*** Opening of Task material ***

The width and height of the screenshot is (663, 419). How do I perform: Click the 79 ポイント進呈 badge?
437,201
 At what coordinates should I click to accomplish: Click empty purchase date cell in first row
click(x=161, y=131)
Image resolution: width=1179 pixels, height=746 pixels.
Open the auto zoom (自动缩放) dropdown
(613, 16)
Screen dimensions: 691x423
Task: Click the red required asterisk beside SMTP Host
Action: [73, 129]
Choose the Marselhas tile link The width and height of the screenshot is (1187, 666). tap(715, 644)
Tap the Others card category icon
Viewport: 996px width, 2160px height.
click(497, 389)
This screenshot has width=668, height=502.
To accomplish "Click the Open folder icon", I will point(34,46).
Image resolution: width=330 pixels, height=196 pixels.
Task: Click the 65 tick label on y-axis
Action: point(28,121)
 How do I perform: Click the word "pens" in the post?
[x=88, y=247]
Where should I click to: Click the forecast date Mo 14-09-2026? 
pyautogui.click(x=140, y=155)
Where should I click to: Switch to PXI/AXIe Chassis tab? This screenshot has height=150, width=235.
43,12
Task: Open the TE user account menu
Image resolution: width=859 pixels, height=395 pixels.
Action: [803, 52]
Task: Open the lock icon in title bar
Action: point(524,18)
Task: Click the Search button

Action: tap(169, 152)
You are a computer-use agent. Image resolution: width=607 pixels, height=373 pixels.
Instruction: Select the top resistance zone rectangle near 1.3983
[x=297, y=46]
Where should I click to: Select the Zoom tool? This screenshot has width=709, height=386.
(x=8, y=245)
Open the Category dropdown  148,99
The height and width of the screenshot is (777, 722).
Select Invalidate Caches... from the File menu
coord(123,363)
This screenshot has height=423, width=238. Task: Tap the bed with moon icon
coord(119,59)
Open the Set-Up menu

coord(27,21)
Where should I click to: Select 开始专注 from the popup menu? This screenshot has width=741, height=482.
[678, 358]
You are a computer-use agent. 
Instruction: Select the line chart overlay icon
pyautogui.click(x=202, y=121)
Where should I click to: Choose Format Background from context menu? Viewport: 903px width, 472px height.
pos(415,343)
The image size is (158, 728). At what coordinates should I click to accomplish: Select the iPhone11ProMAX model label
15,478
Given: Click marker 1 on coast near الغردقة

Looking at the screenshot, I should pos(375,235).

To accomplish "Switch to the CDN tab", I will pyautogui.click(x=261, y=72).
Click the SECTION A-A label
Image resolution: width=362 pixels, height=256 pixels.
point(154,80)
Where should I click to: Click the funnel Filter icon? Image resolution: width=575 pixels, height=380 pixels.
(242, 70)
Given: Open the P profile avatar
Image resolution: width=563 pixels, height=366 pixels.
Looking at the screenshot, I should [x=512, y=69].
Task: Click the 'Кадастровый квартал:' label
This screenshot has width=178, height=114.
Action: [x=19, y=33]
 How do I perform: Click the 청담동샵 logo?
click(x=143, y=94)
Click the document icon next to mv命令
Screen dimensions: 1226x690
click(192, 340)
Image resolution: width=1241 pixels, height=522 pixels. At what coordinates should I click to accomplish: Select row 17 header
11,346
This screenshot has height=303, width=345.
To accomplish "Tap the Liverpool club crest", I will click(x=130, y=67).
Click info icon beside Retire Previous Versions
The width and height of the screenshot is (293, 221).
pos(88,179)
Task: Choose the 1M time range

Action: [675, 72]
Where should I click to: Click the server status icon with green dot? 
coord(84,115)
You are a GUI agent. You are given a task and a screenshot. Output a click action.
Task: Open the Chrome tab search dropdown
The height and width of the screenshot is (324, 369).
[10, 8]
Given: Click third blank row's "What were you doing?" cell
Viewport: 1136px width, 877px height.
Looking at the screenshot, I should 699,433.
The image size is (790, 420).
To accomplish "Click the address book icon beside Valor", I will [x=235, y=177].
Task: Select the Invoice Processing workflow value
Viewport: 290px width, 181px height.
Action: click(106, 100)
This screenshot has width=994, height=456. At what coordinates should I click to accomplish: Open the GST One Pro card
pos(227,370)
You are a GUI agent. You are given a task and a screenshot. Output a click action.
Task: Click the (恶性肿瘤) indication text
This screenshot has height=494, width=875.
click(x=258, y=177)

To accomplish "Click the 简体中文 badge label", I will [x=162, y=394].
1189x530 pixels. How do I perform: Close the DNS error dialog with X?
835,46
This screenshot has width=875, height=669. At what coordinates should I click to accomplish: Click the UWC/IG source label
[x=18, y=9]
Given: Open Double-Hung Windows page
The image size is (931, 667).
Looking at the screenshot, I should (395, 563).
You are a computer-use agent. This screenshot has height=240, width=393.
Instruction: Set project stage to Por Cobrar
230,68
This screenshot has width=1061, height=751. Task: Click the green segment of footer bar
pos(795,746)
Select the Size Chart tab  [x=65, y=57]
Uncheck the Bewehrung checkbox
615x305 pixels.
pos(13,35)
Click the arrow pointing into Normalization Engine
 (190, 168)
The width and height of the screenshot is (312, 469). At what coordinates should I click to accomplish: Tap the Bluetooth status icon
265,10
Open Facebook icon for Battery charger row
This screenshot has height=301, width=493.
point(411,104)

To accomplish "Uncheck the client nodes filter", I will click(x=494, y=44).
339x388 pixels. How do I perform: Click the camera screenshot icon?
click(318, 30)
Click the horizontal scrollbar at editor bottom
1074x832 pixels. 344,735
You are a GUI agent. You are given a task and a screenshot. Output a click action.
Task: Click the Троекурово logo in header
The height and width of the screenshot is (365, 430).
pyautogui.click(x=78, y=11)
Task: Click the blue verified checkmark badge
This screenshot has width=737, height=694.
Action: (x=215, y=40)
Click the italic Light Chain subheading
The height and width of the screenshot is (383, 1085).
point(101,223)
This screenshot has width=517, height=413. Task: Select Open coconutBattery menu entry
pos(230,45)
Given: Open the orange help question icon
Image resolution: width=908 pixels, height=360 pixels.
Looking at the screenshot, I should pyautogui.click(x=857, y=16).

*** Close of Task material ***

__Directions for this task__. With nothing added or dropped, write out every entry.

__Response box__.
The width and height of the screenshot is (663, 419). How do I perform: Click the 79 ポイント進呈 badge?
437,201
 At what coordinates should I click to accomplish: Click empty purchase date cell in first row
click(x=161, y=131)
Image resolution: width=1179 pixels, height=746 pixels.
Open the auto zoom (自动缩放) dropdown
(613, 16)
Screen dimensions: 691x423
Task: Click the red required asterisk beside SMTP Host
Action: [73, 129]
Choose the Marselhas tile link The width and height of the screenshot is (1187, 666). tap(715, 644)
Tap the Others card category icon
Viewport: 996px width, 2160px height.
click(497, 389)
This screenshot has width=668, height=502.
To accomplish "Click the Open folder icon", I will point(34,46).
Image resolution: width=330 pixels, height=196 pixels.
Task: Click the 65 tick label on y-axis
Action: point(28,121)
 How do I perform: Click the word "pens" in the post?
[x=88, y=247]
Where should I click to: Click the forecast date Mo 14-09-2026? 
pyautogui.click(x=140, y=155)
Where should I click to: Switch to PXI/AXIe Chassis tab? This screenshot has height=150, width=235.
43,12
Task: Open the TE user account menu
Image resolution: width=859 pixels, height=395 pixels.
Action: [803, 52]
Task: Open the lock icon in title bar
Action: point(524,18)
Task: Click the Search button

Action: tap(169, 152)
You are a computer-use agent. Image resolution: width=607 pixels, height=373 pixels.
Instruction: Select the top resistance zone rectangle near 1.3983
[x=297, y=46]
Where should I click to: Select the Zoom tool? This screenshot has width=709, height=386.
(x=8, y=245)
Open the Category dropdown  148,99
The height and width of the screenshot is (777, 722).
Select Invalidate Caches... from the File menu
coord(123,363)
This screenshot has height=423, width=238. Task: Tap the bed with moon icon
coord(119,59)
Open the Set-Up menu

coord(27,21)
Where should I click to: Select 开始专注 from the popup menu? This screenshot has width=741, height=482.
[678, 358]
You are a computer-use agent. 
Instruction: Select the line chart overlay icon
pyautogui.click(x=202, y=121)
Where should I click to: Choose Format Background from context menu? Viewport: 903px width, 472px height.
pos(415,343)
The image size is (158, 728). At what coordinates should I click to accomplish: Select the iPhone11ProMAX model label
15,478
Given: Click marker 1 on coast near الغردقة

Looking at the screenshot, I should pos(375,235).

To accomplish "Switch to the CDN tab", I will pyautogui.click(x=261, y=72).
Click the SECTION A-A label
Image resolution: width=362 pixels, height=256 pixels.
point(154,80)
Where should I click to: Click the funnel Filter icon? Image resolution: width=575 pixels, height=380 pixels.
(242, 70)
Given: Open the P profile avatar
Image resolution: width=563 pixels, height=366 pixels.
Looking at the screenshot, I should [x=512, y=69].
Task: Click the 'Кадастровый квартал:' label
This screenshot has width=178, height=114.
Action: [x=19, y=33]
 How do I perform: Click the 청담동샵 logo?
click(x=143, y=94)
Click the document icon next to mv命令
Screen dimensions: 1226x690
click(192, 340)
Image resolution: width=1241 pixels, height=522 pixels. At what coordinates should I click to accomplish: Select row 17 header
11,346
This screenshot has height=303, width=345.
To accomplish "Tap the Liverpool club crest", I will click(x=130, y=67).
Click info icon beside Retire Previous Versions
The width and height of the screenshot is (293, 221).
pos(88,179)
Task: Choose the 1M time range

Action: [675, 72]
Where should I click to: Click the server status icon with green dot? 
coord(84,115)
You are a GUI agent. You are given a task and a screenshot. Output a click action.
Task: Open the Chrome tab search dropdown
The height and width of the screenshot is (324, 369).
[10, 8]
Given: Click third blank row's "What were you doing?" cell
Viewport: 1136px width, 877px height.
Looking at the screenshot, I should 699,433.
The image size is (790, 420).
To accomplish "Click the address book icon beside Valor", I will [x=235, y=177].
Task: Select the Invoice Processing workflow value
Viewport: 290px width, 181px height.
Action: click(106, 100)
This screenshot has width=994, height=456. At what coordinates should I click to accomplish: Open the GST One Pro card
pos(227,370)
You are a GUI agent. You are given a task and a screenshot. Output a click action.
Task: Click the (恶性肿瘤) indication text
This screenshot has height=494, width=875.
click(x=258, y=177)

To accomplish "Click the 简体中文 badge label", I will [x=162, y=394].
1189x530 pixels. How do I perform: Close the DNS error dialog with X?
835,46
This screenshot has width=875, height=669. At what coordinates should I click to accomplish: Click the UWC/IG source label
[x=18, y=9]
Given: Open Double-Hung Windows page
The image size is (931, 667).
Looking at the screenshot, I should (395, 563).
You are a computer-use agent. This screenshot has height=240, width=393.
Instruction: Set project stage to Por Cobrar
230,68
This screenshot has width=1061, height=751. Task: Click the green segment of footer bar
pos(795,746)
Select the Size Chart tab  [x=65, y=57]
Uncheck the Bewehrung checkbox
615x305 pixels.
pos(13,35)
Click the arrow pointing into Normalization Engine
 (190, 168)
The width and height of the screenshot is (312, 469). At what coordinates should I click to accomplish: Tap the Bluetooth status icon
265,10
Open Facebook icon for Battery charger row
This screenshot has height=301, width=493.
point(411,104)

To accomplish "Uncheck the client nodes filter", I will click(x=494, y=44).
339x388 pixels. How do I perform: Click the camera screenshot icon?
click(318, 30)
Click the horizontal scrollbar at editor bottom
1074x832 pixels. 344,735
You are a GUI agent. You are given a task and a screenshot. Output a click action.
Task: Click the Троекурово logo in header
The height and width of the screenshot is (365, 430).
pyautogui.click(x=78, y=11)
Task: Click the blue verified checkmark badge
This screenshot has width=737, height=694.
Action: (x=215, y=40)
Click the italic Light Chain subheading
The height and width of the screenshot is (383, 1085).
point(101,223)
This screenshot has width=517, height=413. Task: Select Open coconutBattery menu entry
pos(230,45)
Given: Open the orange help question icon
Image resolution: width=908 pixels, height=360 pixels.
Looking at the screenshot, I should pyautogui.click(x=857, y=16).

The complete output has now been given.